[Fedora-packaging] Re: No pre-built applications rule

Axel Thimm Axel.Thimm at ATrpms.net
Sun Sep 17 07:19:28 UTC 2006

On Sun, Sep 17, 2006 at 07:53:10AM +0200, Ralf Corsepius wrote:
> On Sat, 2006-09-16 at 22:08 -0700, Toshio Kuratomi wrote:
> > Hey guys,
> > It's come to my attention that we don't have a "Packages must be built
> > from source, no precompiled binaries" rule in the current guidelines.  I
> > think this is an oversight as the Binary Firmware section:
> > http://www.fedoraproject.org/wiki/Packaging/Guidelines#BinaryFirmware
> > 
> > implies this for the specific case of firmware.
> > 
> > How about something like:
> > 
> > "Packages must be built from source code.  Including pre-built programs
> > or libraries is strictly forbidden.  A select few exceptions are made
> > for binary firmware.  Please see
> > http://www.fedoraproject.org/wiki/Packaging/Guidelines#BinaryFirmware
> > for details."
> > 
> > And on ReviewGuidelines:
> > "Must: The package must be built from source.  No pre-built programs or
> > libraries are acceptable."
> -1
> > Thoughts, opinions welcome.
> IMO, both rules above are a mistake.
> In my understanding the original intend was to force "rebuildability" on
> LINUX code, i.e. all Linux code to be open-sourced.
> I.e. you'd first have to define what you understand as "Linux code".
> A native firmware to be applied by a running Linux kernel would
> definitely qualify as such. But a firmware (as being applied by
> emulators) or foreign libraries (as being required by cross compilers)
> are cornercases.
> I find forcing to build them from source to be non-helpful, because
> 1. Technically, 
> - Rebuilding such binaries can require very large toolchains underneath.
> - The toolchains required to rebuild such binaries, often have a
> circular dependency on such binaries.

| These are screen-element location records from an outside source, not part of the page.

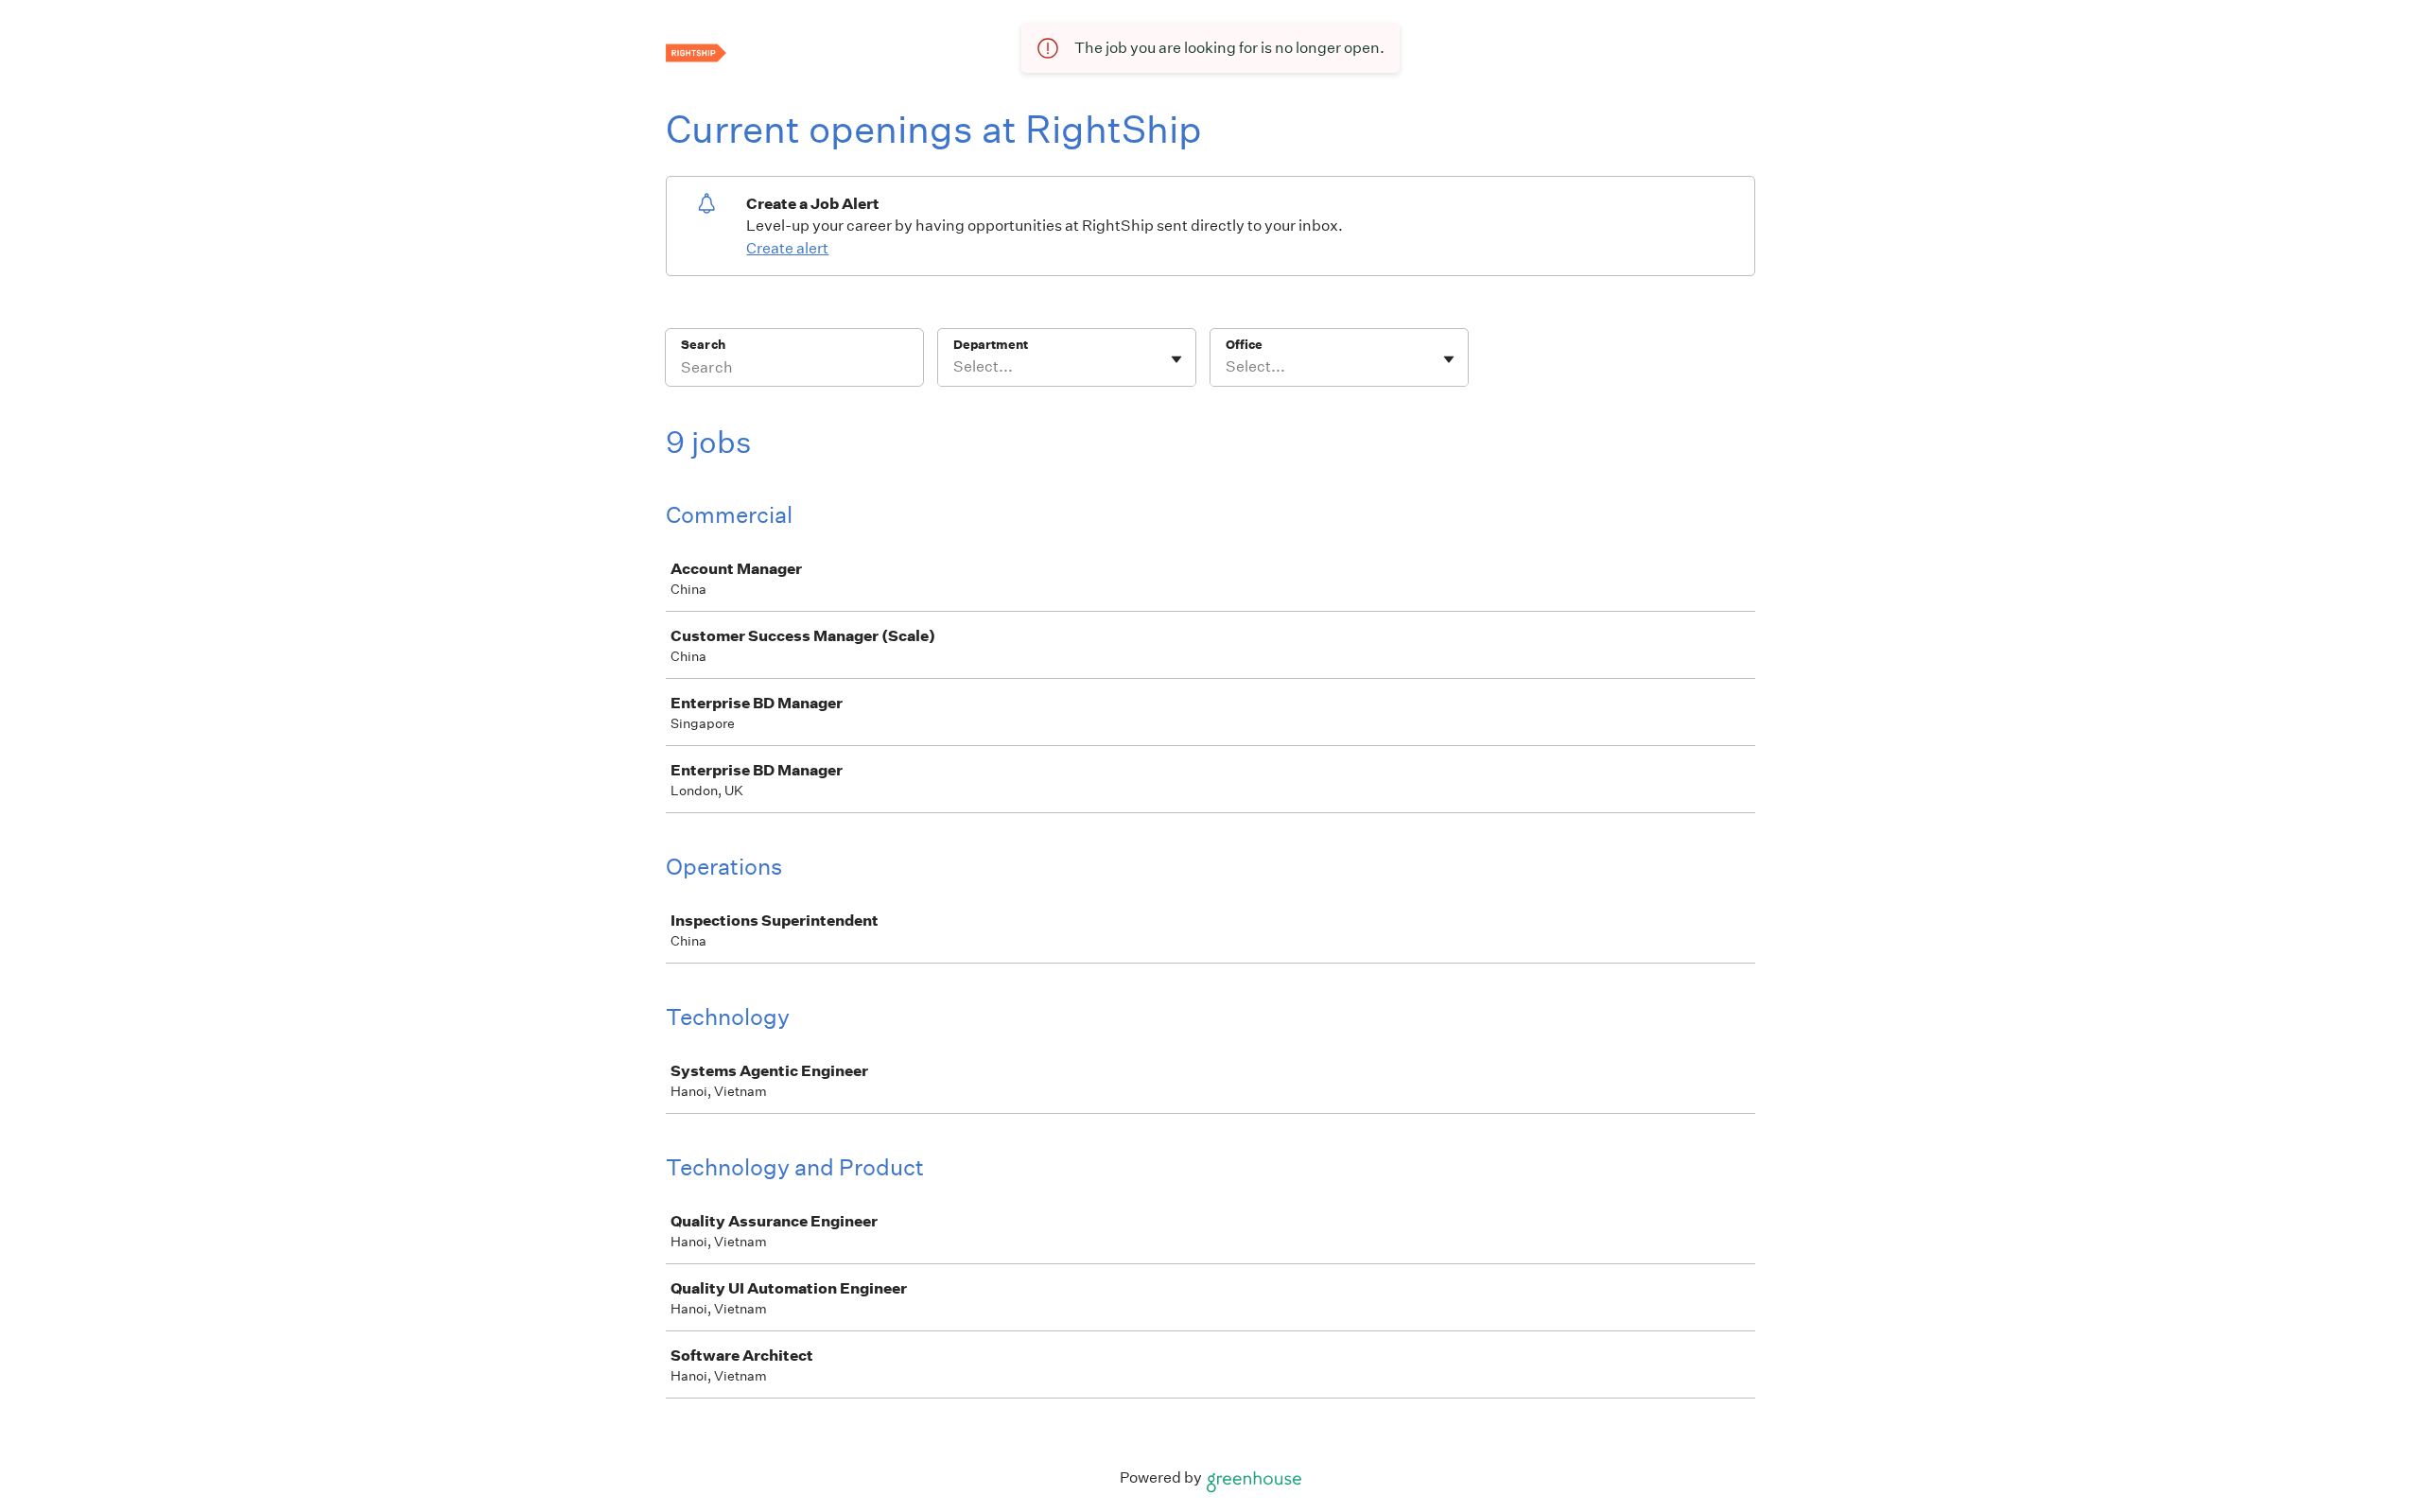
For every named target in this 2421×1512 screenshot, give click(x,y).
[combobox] (954, 366)
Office (1244, 345)
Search (703, 345)
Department (990, 345)
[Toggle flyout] (1176, 359)
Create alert (787, 248)
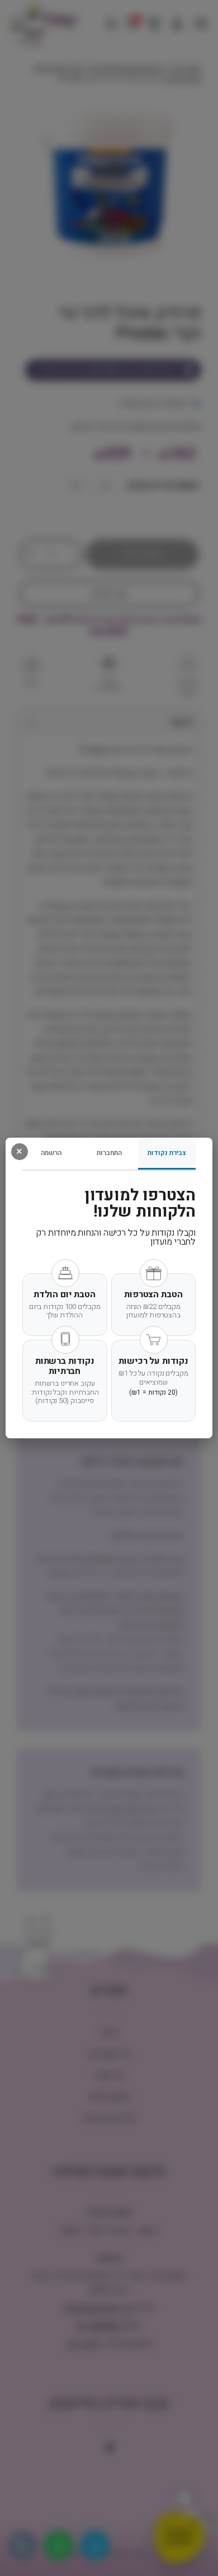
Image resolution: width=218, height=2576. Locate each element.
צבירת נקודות (167, 1153)
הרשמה (51, 1153)
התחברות (109, 1153)
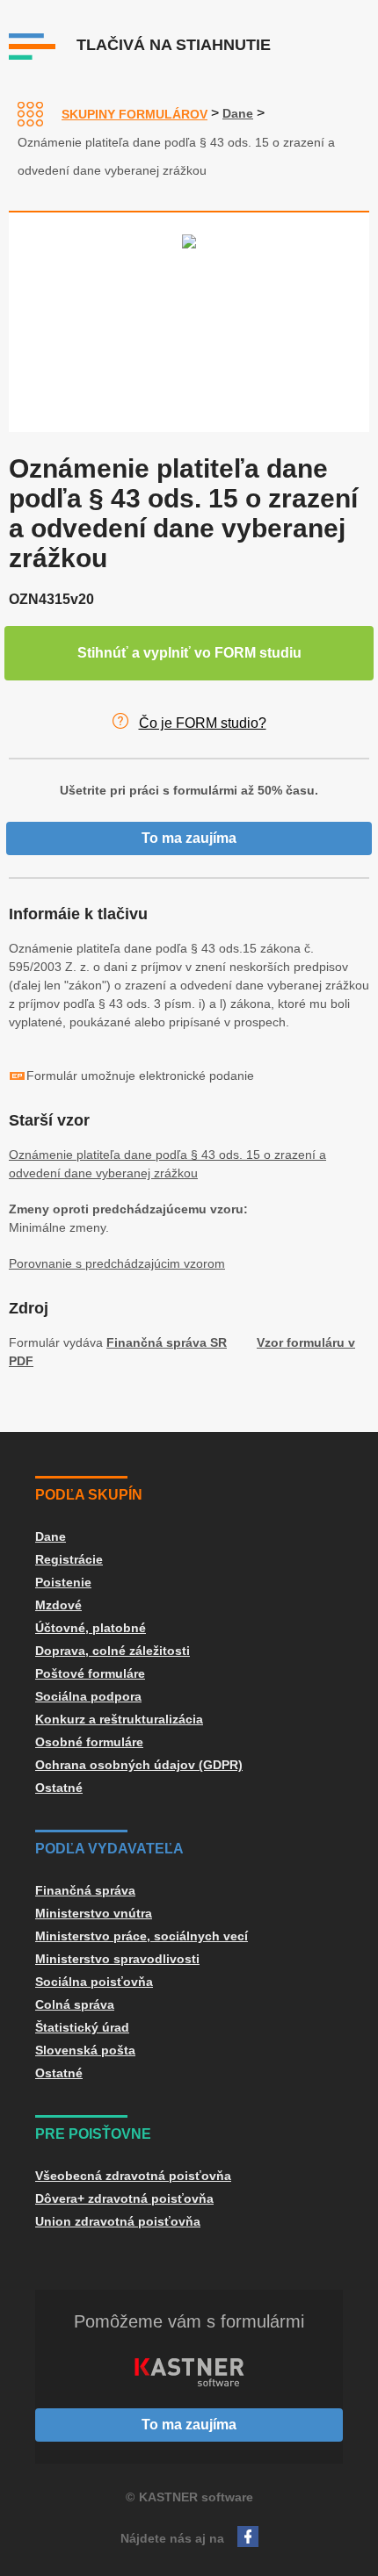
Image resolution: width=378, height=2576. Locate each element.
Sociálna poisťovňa (94, 1982)
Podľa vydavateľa (109, 1848)
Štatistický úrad (82, 2027)
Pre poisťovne (93, 2133)
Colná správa (74, 2004)
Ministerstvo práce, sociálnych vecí (141, 1936)
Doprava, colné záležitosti (112, 1651)
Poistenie (63, 1582)
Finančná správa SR (166, 1342)
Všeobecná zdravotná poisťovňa (133, 2176)
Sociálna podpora (88, 1696)
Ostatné (59, 1788)
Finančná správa (85, 1890)
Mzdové (58, 1605)
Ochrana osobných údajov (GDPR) (139, 1765)
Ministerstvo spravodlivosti (117, 1959)
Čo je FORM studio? (202, 723)
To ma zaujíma (189, 838)
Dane (237, 113)
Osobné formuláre (89, 1742)
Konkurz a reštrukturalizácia (119, 1719)
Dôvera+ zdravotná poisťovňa (124, 2198)
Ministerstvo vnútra (93, 1913)
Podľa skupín (88, 1494)
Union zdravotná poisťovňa (117, 2221)
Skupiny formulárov (134, 114)
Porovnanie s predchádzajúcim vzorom (117, 1263)
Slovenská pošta (85, 2050)
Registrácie (69, 1559)
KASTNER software (196, 2497)
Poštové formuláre (90, 1673)
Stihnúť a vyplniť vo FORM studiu (189, 652)
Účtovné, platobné (90, 1628)
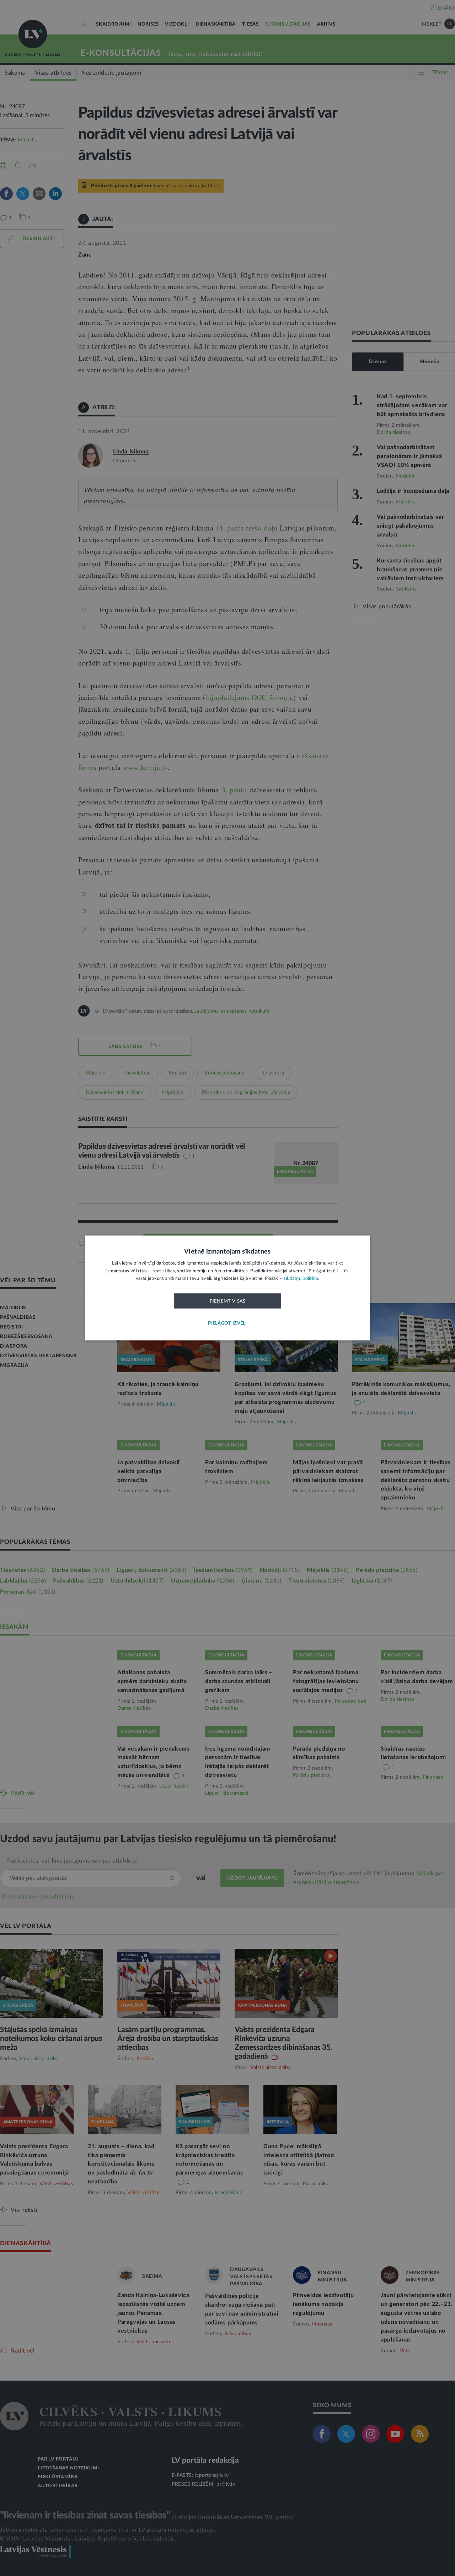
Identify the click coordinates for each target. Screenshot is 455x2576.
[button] (227, 1324)
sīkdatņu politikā (301, 1279)
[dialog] (227, 1287)
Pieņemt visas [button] (228, 1301)
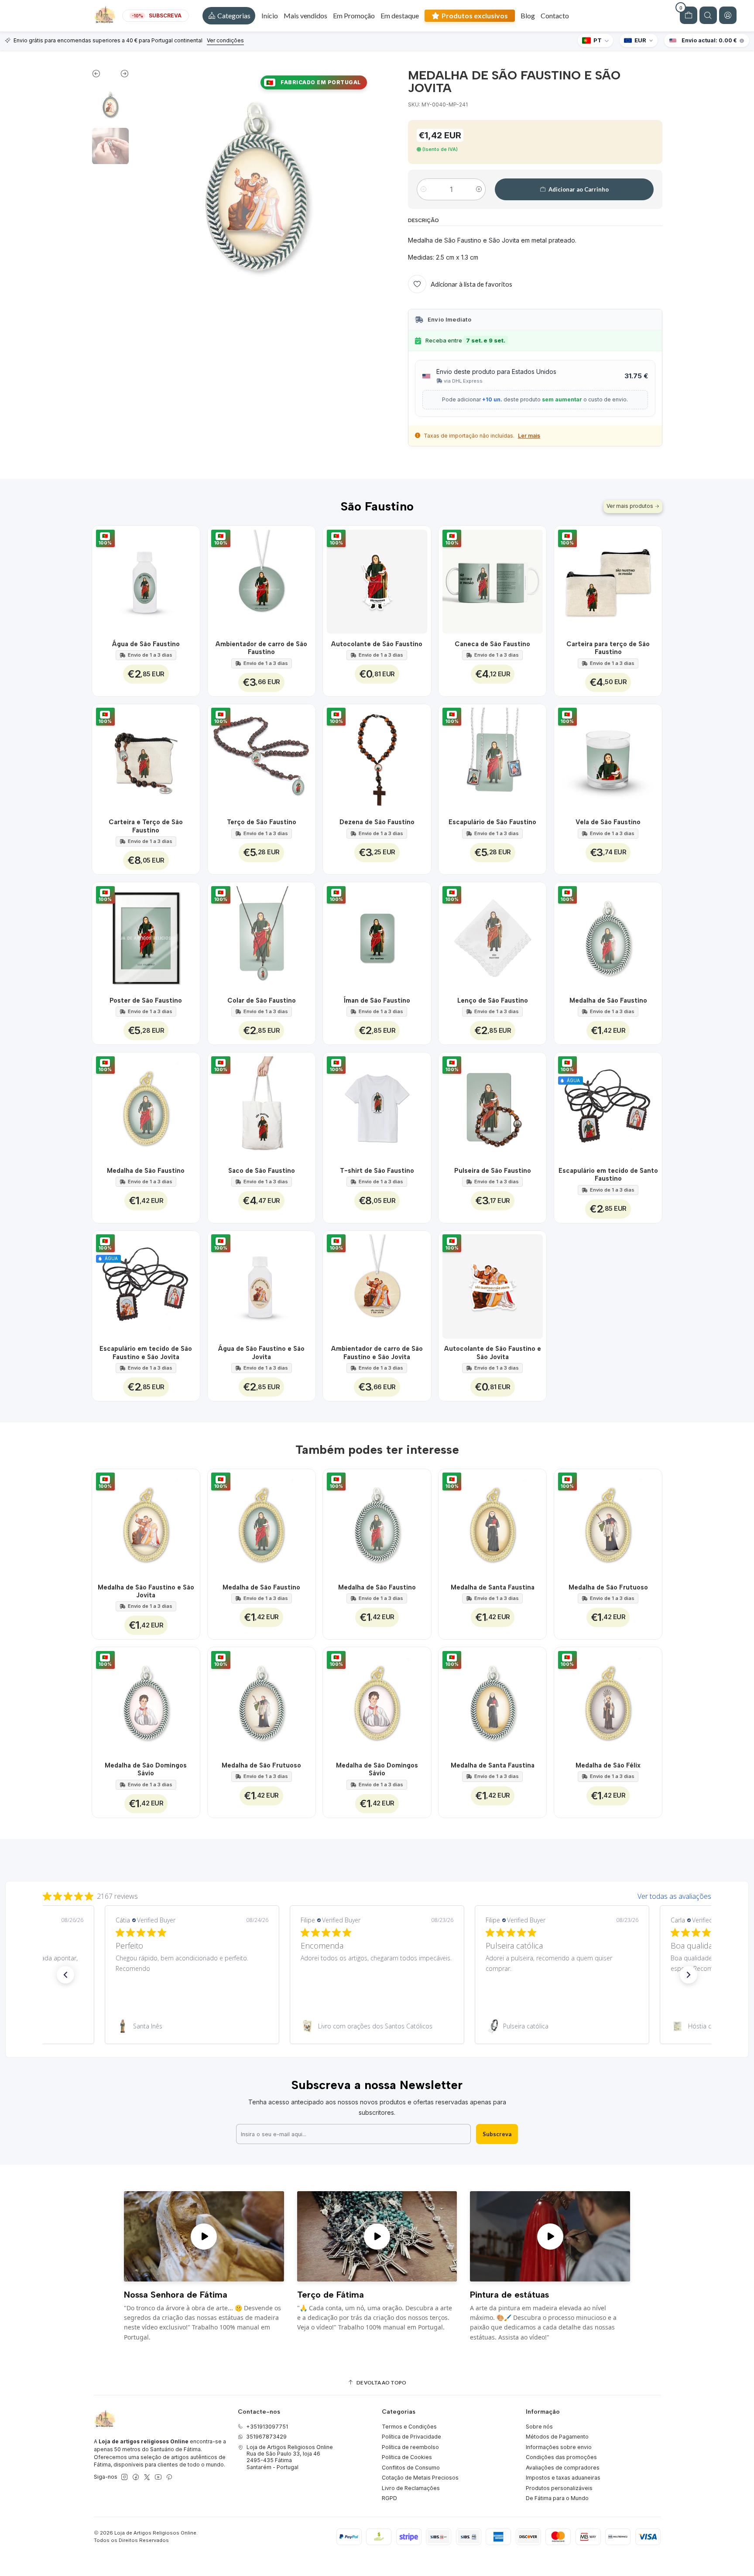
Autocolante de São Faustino (376, 644)
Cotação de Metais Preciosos (420, 2477)
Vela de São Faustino (608, 822)
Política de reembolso (410, 2447)
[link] (192, 2026)
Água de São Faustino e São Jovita (261, 1352)
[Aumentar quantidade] (479, 189)
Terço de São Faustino (261, 822)
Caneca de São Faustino (492, 644)
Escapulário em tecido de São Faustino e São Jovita (145, 1352)
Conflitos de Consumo (411, 2467)
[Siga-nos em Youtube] (158, 2477)
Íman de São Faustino (376, 1000)
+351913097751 (267, 2426)
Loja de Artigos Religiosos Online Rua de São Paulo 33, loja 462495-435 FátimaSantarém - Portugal (290, 2457)
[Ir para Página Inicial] (105, 16)
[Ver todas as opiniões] (377, 1894)
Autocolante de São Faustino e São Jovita (492, 1352)
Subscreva (497, 2134)
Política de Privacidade (411, 2436)
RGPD (389, 2498)
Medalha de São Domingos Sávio (146, 1769)
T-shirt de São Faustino (377, 1171)
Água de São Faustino (146, 644)
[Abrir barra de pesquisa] (708, 15)
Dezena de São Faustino (377, 822)
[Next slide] (119, 75)
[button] (228, 15)
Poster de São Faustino (146, 1000)
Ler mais (529, 435)
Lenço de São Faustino (492, 1000)
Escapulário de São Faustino (492, 822)
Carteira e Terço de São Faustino (146, 826)
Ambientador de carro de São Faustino (261, 648)
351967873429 (266, 2436)
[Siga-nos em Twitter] (147, 2477)
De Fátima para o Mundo (557, 2498)
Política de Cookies (407, 2457)
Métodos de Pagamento (557, 2436)
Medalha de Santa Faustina (493, 1587)
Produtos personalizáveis (559, 2488)
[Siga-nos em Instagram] (124, 2477)
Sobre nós (539, 2426)
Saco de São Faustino (261, 1171)
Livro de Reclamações (411, 2488)
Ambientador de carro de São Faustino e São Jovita (377, 1352)
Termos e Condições (409, 2426)
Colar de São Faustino (261, 1000)
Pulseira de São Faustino (492, 1171)
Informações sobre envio (559, 2447)
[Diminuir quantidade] (423, 189)
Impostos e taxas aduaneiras (563, 2477)
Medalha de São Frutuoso (608, 1587)
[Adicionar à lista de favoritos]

E.g. bootstrapping
> (cross-)compilers from scratch often is not possible or at least very
> hard to achieve (Applies to Linux itself, too)
> - Forcing to rebuild a binary introduces a very large risk of producing
> a non-usable binary from it, due to bugs in the toolchain required to
> rebuild it. Fixing such bugs is far from being trivial.

Doesn't all this apply to several other software projects like gcc and
openoffice, too? Why, then, do we ship source for these, too?

> 2. Where to draw the line between "such binaries" and "ordinary data"?
> >From a running OS's perspective, running a "non-native firmware" on in
> am emulator is not any different from processing "data", e.g. displaying
> a postscript document in ghostscript is essentially the same as running
> a foreign firmware in an emulator.

So uploading closed source binaries to arm/scalepath/ppc hardware from
i386 should be allowed?

IMHO I think our mission as the packaging group is that need to define
*how* to package something. *Whether* something is allowed to be
packaged or not is not our decision. See also the kernel module

This is because if we were to do so we would be touching Fedora's
goals in one or another way, possibly with a different intention than
what the original goals were. I read them as everything-open-source
which would even include firmwares. I don't neccessarily personally
agree with these goals, but that's not for me to decide, and neither
for the packaging committee, e.g. how-vs-whether.

So better bring this up with fesco or fab.